- [Given instruction a]
Please answer these questions about the ISR-to-task patterns page:
(i) Which name, borrowed from Linux kernel terminology, is the deferred processing pattern sometimes given?
(ii) Which call must come at the end of an ISR to trigger an immediate context switch if needed?
(iii) What limit do task notifications have?

- [Document passage]

■ ■ ■ ■ ■

ISR-to-task patterns

Quick Cap

In an RTOS, the ISR should do the absolute minimum -- acknowledge the hardware and signal a task to do the real work. This "deferred processing" pattern (sometimes called "bottom half" processing, borrowed from Linux kernel terminology) keeps interrupt latency low while the RTOS scheduler manages the actual processing as a regular task. Interviewers test whether you understand why deferral matters, which signaling mechanism to choose, and the critical FromISR API rules that prevent hard faults.

Key Facts:

ISRs must be short: they block all lower-priority interrupts and delay task scheduling for the entire duration
FromISR variants are mandatory: xSemaphoreGiveFromISR, xQueueSendFromISR, xTaskNotifyFromISR -- regular APIs must never be called from ISR context because they can block
pxHigherPriorityTaskWoken pattern: every FromISR call returns whether a higher-priority task was unblocked; portYIELD_FROM_ISR() must be called at the end to trigger an immediate context switch if needed
Task notifications are the fastest: lighter than semaphores in FreeRTOS (no kernel object, built into the TCB), but limited to a single consumer
Double-buffering with DMA + ISR signal: the gold standard for high-throughput data acquisition -- zero-copy, maximum throughput
configASSERT(): catches FromISR misuse during development -- always enable it in debug builds

Deep Dive

At a Glance

Aspect	Detail
Core idea	ISR signals, task processes
Also called	Deferred processing, bottom-half, two-part interrupt handling
ISR role	Acknowledge hardware, capture minimal data, signal task
Task role	Block on signal, perform actual processing with full RTOS API access
Key FreeRTOS APIs	`xSemaphoreGiveFromISR()`, `xQueueSendFromISR()`, `xTaskNotifyFromISR()`
Critical rule	Never call blocking RTOS APIs from ISR context
Performance pattern	DMA double-buffer + ISR notification = zero-copy throughput

Why Defer Processing?

An ISR executes at interrupt priority, which is above every RTOS task. While the ISR runs, no task can execute -- not even the highest-priority one. Lower-priority interrupts are also blocked (assuming the default nesting behavior). The longer the ISR runs, the worse the system's overall latency becomes.

Deferring work to a task solves this in two ways. First, the ISR finishes quickly and re-enables lower-priority interrupts. Second, the RTOS scheduler decides when the processing task runs relative to other tasks, enabling proper prioritization. A high-priority processing task will run immediately after the ISR if portYIELD_FROM_ISR() is used; a low-priority one will yield to more urgent work first.

This is the same principle behind the Linux kernel's "top half" and "bottom half" interrupt architecture, adapted for the RTOS world.

The Deferred Processing Pattern

The fundamental flow is always the same: the ISR fires, does minimal work, signals a task, and exits. The task blocks until signaled, then does the real processing.

■ ■ ■ ■ ■

- [Dataset content]
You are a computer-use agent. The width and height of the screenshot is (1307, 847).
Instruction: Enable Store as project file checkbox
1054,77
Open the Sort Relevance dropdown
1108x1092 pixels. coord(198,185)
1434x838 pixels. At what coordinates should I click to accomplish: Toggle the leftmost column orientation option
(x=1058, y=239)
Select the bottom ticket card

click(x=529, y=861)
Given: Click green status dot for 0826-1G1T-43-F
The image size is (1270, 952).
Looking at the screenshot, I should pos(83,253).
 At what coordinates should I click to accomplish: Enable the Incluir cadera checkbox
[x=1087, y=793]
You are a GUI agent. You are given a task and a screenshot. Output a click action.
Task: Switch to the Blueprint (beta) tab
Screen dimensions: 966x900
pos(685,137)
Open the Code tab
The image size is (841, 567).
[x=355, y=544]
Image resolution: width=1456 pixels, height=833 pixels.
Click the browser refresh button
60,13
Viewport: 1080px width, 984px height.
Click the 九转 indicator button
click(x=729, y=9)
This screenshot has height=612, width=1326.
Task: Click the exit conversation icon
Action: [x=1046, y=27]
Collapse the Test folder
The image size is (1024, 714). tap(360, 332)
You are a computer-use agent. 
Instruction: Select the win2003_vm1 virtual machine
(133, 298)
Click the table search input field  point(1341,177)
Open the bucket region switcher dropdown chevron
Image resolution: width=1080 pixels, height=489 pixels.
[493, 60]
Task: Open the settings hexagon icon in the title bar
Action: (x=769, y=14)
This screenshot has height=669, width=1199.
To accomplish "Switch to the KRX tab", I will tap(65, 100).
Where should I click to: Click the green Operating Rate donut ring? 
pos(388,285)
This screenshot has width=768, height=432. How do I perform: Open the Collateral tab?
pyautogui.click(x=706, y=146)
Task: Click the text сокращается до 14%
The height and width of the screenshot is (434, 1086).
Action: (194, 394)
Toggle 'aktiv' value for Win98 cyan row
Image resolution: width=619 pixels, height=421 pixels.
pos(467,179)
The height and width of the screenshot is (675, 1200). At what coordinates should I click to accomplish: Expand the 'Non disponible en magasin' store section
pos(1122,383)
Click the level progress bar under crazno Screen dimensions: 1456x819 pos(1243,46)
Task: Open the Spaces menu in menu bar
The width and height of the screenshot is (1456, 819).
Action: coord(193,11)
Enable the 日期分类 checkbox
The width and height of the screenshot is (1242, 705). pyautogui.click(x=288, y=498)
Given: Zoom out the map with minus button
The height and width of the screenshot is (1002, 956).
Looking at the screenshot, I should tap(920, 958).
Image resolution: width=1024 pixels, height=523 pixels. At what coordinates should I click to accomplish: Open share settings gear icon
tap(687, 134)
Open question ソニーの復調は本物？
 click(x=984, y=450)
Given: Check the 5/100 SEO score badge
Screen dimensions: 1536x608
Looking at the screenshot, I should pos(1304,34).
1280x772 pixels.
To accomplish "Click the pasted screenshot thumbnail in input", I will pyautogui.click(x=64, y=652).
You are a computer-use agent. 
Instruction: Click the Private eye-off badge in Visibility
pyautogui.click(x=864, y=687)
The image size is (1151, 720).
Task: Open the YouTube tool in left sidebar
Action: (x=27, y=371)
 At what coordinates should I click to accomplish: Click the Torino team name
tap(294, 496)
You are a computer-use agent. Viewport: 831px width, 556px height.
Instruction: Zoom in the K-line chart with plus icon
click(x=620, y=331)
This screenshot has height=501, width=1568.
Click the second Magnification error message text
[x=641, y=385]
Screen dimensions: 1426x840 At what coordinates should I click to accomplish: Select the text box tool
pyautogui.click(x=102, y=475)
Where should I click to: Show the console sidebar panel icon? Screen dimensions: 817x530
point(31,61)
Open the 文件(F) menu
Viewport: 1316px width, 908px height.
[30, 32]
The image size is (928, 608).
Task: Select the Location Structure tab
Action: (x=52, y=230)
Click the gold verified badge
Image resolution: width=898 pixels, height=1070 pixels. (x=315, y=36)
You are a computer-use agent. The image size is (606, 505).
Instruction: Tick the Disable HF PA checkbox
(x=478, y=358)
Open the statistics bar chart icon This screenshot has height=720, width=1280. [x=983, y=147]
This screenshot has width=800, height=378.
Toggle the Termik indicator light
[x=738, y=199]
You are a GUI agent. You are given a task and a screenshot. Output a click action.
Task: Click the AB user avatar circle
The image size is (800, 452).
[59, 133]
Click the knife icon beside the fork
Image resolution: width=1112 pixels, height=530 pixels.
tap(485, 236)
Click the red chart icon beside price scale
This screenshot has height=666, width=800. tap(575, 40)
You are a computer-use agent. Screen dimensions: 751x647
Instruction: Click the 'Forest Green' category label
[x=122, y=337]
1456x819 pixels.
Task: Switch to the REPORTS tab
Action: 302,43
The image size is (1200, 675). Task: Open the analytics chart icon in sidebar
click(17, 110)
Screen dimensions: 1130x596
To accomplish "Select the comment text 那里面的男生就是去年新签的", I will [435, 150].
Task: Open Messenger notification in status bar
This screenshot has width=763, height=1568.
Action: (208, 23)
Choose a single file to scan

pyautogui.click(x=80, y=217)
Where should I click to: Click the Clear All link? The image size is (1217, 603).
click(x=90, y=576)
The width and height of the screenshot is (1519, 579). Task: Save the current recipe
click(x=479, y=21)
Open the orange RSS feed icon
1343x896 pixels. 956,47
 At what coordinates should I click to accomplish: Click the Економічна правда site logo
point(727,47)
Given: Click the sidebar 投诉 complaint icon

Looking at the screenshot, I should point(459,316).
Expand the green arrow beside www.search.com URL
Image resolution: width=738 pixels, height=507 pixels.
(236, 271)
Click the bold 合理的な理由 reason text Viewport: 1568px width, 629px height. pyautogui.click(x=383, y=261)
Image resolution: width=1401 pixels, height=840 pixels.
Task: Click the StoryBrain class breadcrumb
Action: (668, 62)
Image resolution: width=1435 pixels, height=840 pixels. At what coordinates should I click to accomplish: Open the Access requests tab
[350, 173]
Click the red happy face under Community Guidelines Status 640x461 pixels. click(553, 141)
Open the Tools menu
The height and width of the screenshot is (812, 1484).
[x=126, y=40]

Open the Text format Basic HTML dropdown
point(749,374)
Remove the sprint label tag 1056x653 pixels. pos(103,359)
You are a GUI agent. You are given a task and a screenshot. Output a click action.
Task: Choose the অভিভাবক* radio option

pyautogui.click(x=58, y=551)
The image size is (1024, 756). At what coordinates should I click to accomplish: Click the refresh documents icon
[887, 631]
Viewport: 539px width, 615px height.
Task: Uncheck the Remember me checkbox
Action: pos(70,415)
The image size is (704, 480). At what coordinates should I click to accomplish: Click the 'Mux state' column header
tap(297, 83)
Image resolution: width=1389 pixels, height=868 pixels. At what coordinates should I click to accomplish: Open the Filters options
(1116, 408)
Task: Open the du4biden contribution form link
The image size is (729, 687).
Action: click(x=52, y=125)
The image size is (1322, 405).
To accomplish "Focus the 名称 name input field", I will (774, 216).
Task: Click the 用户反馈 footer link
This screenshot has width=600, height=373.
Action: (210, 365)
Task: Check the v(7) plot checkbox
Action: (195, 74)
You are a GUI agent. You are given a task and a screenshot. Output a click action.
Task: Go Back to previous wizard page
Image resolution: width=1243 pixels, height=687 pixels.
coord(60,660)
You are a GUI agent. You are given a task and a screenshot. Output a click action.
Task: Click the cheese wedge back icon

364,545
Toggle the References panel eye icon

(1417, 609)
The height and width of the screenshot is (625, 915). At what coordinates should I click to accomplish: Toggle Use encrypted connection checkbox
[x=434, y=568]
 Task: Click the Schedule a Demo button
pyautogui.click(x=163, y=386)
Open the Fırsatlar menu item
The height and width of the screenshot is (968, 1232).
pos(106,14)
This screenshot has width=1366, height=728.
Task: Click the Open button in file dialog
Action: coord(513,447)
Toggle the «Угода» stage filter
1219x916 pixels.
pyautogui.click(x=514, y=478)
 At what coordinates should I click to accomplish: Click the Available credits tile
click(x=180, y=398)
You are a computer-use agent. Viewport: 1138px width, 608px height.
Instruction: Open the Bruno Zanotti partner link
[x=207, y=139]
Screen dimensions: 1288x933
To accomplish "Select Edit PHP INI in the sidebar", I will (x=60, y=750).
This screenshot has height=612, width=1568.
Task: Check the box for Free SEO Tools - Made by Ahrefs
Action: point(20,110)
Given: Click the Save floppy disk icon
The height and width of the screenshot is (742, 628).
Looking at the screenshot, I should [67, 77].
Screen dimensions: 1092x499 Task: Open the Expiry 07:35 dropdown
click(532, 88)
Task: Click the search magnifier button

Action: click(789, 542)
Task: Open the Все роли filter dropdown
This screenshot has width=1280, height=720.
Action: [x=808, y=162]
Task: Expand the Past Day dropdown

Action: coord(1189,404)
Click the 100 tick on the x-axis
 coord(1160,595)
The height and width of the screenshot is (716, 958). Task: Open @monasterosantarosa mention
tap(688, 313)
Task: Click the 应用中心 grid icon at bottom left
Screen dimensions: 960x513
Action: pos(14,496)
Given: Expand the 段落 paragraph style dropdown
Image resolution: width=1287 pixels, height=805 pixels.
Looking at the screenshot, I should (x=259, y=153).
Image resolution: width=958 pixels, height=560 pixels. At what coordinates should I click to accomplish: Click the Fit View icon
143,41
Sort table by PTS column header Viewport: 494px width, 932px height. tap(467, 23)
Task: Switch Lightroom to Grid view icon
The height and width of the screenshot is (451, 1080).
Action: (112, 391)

■ ■ ■ ■ ■

- [Given instruction b] Swap "checkbox" for "switch" in the rows from the first one through the line holding "1108x1092 pixels. coord(198,185)", inclusive. Return only those lines, with nothing else changed.

- [Output a]
(i) "Bottom half" processing.
(ii) portYIELD_FROM_ISR().
(iii) They are limited to a single consumer.

- [Output b]
You are a computer-use agent. The width and height of the screenshot is (1307, 847).
Instruction: Enable Store as project file switch
1054,77
Open the Sort Relevance dropdown
1108x1092 pixels. coord(198,185)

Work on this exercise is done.